China’s ruling State Council approved an income-distribution plan intended to tackle the nation’s wealth gap, with the government describing the task as huge, complicated and unable to be completed in a single step.
The 35-point blueprint targets boosting minimum wages to at least 40 percent of average salaries, loosening controls on lending and deposit rates and increasing spending on education and affordable housing. State-owned enterprises should contribute more to the treasury, according to a statement today on the government’s website.
The gap between rich and poor poses risks for a new Communist Party leadership, headed by Xi Jinping, that’s seeking to sustain the nation’s economic expansion and maintain its six-decade-long grip on power. The nation’s Gini coefficient was 0.474 in 2012, above the 0.4 level used by analysts as a gauge of the potential for social unrest, the statistics bureau said last month.
“It’s a good plan that came a little bit late,” Yuan Gangming, a researcher with the government’s Chinese Academy of Social Sciences in Beijing, said in a telephone interview. “The income gap in China is so big now that it brings huge risks of derailing China from its growth path. Something needs to be done about it.”

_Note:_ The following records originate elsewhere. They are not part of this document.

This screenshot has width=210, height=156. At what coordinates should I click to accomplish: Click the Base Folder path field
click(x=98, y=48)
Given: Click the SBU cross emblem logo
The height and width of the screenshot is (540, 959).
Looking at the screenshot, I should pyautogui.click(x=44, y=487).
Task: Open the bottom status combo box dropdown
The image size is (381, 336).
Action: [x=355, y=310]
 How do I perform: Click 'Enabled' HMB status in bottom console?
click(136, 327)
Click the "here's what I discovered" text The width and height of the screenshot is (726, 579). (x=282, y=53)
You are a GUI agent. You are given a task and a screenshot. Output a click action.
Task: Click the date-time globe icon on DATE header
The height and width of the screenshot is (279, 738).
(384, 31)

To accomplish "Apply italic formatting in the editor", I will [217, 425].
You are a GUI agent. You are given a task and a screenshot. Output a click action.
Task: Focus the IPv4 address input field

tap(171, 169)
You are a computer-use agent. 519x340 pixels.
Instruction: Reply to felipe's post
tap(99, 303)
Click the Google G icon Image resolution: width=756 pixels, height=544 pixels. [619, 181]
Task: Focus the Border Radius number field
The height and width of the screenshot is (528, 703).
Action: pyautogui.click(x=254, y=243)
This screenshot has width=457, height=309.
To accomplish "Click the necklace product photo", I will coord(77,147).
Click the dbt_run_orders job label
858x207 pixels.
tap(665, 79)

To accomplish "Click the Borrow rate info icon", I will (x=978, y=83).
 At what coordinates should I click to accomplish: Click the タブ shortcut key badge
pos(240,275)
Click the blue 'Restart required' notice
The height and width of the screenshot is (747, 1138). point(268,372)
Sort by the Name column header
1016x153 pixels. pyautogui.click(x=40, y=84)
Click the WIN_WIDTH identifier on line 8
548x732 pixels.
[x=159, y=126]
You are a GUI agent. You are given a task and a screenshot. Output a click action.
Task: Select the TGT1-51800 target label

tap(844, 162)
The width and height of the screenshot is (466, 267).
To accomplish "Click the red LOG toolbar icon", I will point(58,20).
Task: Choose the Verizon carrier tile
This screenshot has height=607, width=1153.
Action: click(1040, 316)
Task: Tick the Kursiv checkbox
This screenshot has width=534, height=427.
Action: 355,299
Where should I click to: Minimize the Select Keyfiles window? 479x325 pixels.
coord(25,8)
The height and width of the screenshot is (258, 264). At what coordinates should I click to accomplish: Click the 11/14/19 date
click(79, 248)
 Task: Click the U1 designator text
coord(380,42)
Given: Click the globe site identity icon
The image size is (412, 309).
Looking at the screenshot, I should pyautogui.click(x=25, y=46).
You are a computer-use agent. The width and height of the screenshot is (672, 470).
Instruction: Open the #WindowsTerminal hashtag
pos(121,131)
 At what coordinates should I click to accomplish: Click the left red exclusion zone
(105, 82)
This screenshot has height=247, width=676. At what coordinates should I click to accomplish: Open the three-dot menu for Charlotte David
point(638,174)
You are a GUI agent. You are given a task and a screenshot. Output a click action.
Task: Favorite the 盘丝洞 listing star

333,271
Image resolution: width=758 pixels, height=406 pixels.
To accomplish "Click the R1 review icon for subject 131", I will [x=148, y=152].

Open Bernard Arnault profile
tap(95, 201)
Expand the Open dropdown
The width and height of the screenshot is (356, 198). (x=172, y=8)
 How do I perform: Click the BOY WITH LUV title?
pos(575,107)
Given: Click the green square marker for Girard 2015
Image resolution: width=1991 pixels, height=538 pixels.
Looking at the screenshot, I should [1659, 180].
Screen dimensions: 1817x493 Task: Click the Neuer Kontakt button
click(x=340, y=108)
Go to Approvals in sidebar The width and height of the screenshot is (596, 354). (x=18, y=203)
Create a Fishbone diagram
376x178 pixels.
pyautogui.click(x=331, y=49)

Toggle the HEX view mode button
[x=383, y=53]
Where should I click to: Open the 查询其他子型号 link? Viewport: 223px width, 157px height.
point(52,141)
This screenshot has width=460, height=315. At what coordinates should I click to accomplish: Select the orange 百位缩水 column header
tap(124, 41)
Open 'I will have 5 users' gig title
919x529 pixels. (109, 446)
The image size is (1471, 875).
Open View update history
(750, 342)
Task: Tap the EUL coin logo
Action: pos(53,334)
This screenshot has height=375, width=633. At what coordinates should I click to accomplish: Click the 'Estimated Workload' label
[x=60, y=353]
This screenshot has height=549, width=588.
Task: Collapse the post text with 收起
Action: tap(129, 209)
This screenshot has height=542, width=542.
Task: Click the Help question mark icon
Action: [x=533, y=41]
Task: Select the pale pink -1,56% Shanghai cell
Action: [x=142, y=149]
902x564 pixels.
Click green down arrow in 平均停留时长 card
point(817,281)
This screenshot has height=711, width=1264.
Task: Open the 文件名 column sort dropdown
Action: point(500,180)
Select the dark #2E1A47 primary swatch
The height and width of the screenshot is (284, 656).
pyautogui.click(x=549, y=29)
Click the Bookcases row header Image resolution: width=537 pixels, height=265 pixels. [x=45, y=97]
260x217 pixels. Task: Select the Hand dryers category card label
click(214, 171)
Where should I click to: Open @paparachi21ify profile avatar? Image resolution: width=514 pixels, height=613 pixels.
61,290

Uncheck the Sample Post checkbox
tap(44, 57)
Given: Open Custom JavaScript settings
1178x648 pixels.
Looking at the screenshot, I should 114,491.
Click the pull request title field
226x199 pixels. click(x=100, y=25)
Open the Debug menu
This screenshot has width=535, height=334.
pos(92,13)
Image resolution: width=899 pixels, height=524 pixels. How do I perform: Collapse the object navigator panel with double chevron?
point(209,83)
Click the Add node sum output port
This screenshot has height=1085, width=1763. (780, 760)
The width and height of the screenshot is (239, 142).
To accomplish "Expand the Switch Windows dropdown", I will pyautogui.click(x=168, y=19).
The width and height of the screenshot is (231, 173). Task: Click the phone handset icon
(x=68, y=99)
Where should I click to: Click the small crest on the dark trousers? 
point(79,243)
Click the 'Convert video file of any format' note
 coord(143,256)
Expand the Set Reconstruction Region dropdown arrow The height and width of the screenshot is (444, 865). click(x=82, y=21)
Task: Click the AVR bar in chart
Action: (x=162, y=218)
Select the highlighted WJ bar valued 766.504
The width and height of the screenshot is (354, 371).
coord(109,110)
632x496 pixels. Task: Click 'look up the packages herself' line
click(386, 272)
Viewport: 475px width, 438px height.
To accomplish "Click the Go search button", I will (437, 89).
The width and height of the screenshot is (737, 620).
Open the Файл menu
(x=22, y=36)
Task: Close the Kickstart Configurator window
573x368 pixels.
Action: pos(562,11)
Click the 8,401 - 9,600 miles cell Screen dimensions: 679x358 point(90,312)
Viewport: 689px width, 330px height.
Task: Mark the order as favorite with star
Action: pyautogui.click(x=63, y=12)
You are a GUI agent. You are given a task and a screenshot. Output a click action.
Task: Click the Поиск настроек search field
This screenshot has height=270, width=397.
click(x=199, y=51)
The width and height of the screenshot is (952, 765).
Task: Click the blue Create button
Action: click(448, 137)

The plan, under development for several years, was most recently due to be released by the end of 2012. Caijing magazine reported in December that the government couldn’t reach a consensus on a draft by the National Development and Reform Commission. The Communist Party next month will complete the second phase of a once-a-decade power transfer that is forecast to see Xi succeed Hu Jintao as president and Li Keqiang replace Premier Wen Jiabao.
“Deepening reform of income distribution is a very huge and complicated project, and it can’t be done in one step,” the government said. Policy makers aim to raise pay for the poor and rural residents and tackle hidden and illegal income, according to the statement.
The guidelines include directives such as calling for state-owned companies under the central government to boost their contribution of returns on equity to the treasury by 5 percentage points in the five years through 2015, the plan said. That’s a “very disappointing” increase because it’s too small and will only partly be used for the general public, said Wang Tao, chief China economist at UBS AG in Hong Kong and a former International Monetary Fund researcher.
The plan reiterated previously announced goals including doubling per-capita income from 2010 to 2020 and expanding a property-tax trial. HSBC Holdings Plc estimates the income target would signal real growth of about 7 percent a year.
The property tax “is indeed a very important way to redistribute from the wealthier to low income families,” said Shen Jianguang, chief Asia economist at Mizuho Securities Asia Ltd. in Hong Kong. At the same time, “the resistance to this new property tax is furious, so how it will be designed and implemented is a big question mark,” Shen said.
CASS’s Yuan said state companies need to contribute more to the treasury, the government should intensify a crackdown on illegal income and poor people must receive more social welfare coverage after three decades of rapid development in China.
“At the same time, I am not very optimistic about the implementation of the plan,” Yuan said.